* [SET PROBLEM]:
Rewrite the entries from the beginning through the line containing "Looking at the screenshot, I should click(x=454, y=359)." as a JSON list of strings, one string per line, leaving out any blank lines.

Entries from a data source
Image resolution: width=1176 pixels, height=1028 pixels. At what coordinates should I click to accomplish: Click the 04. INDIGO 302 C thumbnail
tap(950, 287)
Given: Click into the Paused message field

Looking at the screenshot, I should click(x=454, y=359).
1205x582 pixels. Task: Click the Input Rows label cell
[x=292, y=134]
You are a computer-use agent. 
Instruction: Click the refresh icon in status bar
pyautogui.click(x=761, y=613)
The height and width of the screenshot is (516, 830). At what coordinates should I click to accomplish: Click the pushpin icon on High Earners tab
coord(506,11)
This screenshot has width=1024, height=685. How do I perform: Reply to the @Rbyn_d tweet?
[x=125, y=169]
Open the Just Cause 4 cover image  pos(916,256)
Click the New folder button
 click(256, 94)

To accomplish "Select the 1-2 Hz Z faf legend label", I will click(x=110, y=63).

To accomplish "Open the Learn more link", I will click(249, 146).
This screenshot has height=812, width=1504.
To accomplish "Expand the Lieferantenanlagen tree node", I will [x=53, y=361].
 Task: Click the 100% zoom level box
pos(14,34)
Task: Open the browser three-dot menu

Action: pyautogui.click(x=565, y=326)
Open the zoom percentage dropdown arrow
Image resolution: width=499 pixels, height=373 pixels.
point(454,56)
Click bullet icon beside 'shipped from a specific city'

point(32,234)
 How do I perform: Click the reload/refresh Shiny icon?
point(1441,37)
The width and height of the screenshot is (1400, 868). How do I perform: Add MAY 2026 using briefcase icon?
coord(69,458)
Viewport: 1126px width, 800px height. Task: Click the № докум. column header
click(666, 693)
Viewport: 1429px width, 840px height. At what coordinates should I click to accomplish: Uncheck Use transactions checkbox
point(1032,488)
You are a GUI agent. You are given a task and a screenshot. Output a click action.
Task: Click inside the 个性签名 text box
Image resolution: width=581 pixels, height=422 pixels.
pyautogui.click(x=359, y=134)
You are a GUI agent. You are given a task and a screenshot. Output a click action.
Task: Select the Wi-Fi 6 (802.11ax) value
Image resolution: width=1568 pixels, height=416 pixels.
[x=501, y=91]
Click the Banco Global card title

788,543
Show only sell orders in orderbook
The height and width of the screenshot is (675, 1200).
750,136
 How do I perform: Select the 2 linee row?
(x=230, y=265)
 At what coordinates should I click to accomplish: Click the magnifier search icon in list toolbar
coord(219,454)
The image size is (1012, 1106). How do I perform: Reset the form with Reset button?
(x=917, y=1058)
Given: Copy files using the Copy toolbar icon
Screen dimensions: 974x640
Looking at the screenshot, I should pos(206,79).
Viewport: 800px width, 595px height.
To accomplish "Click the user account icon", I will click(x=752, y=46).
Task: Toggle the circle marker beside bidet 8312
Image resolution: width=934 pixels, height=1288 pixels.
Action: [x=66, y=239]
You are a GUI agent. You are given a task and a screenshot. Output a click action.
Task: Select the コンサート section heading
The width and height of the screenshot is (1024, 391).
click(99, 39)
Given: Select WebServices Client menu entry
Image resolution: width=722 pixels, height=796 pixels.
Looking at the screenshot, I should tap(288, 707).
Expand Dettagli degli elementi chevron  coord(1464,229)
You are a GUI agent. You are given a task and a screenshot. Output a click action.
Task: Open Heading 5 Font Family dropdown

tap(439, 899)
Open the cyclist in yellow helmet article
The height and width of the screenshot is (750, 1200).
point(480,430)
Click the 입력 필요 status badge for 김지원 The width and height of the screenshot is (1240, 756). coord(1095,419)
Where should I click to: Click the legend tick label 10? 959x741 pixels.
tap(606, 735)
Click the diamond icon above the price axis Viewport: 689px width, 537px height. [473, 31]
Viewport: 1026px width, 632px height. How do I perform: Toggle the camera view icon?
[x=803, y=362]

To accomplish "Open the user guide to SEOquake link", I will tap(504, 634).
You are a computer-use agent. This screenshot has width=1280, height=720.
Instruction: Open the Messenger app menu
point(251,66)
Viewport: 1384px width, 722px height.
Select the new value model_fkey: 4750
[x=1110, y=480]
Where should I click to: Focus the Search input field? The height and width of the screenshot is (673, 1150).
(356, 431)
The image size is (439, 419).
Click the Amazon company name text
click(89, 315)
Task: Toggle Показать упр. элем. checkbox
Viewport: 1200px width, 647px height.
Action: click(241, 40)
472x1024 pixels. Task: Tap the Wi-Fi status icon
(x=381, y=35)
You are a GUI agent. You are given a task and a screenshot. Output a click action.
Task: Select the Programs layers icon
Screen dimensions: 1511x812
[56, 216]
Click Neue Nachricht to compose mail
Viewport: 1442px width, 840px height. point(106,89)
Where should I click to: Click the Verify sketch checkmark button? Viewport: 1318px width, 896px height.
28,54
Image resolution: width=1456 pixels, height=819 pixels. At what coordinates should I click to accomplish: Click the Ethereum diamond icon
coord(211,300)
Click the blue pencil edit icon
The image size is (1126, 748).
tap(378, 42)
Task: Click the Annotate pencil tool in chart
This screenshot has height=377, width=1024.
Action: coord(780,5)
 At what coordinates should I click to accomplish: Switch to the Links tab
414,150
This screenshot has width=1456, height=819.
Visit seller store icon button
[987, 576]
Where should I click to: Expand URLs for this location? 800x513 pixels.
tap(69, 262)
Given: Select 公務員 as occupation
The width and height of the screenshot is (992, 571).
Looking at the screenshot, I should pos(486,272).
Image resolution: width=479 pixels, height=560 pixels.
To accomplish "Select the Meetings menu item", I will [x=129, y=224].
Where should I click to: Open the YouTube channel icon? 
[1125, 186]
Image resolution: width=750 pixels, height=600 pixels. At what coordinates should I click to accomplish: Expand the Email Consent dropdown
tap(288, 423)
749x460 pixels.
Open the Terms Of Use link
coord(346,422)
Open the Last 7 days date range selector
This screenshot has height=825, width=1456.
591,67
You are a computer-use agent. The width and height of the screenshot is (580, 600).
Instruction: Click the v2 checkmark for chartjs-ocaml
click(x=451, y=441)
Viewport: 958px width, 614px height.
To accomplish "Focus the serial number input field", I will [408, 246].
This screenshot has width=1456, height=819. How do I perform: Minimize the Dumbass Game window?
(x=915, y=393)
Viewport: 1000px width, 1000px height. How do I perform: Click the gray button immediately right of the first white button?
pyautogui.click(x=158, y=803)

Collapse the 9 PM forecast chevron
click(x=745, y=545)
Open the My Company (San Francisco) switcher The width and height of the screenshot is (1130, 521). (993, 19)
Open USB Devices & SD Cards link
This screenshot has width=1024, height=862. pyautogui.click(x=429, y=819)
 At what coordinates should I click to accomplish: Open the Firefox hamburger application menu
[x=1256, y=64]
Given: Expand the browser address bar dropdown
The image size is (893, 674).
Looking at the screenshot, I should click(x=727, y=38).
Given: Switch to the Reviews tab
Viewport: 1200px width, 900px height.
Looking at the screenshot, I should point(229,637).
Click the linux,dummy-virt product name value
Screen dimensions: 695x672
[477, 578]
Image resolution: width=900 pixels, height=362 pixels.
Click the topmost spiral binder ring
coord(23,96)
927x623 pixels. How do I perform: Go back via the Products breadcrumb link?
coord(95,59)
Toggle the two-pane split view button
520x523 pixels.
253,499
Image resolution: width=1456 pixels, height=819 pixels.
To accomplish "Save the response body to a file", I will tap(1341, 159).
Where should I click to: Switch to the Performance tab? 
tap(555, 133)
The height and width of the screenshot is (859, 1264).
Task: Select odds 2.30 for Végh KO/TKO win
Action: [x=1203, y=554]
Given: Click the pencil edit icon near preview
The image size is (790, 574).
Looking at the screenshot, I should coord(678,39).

* [EXPECTED ANSWER]:
[
  "Image resolution: width=1176 pixels, height=1028 pixels. At what coordinates should I click to accomplish: Click the 04. INDIGO 302 C thumbnail",
  "tap(950, 287)",
  "Given: Click into the Paused message field",
  "Looking at the screenshot, I should click(x=454, y=359)."
]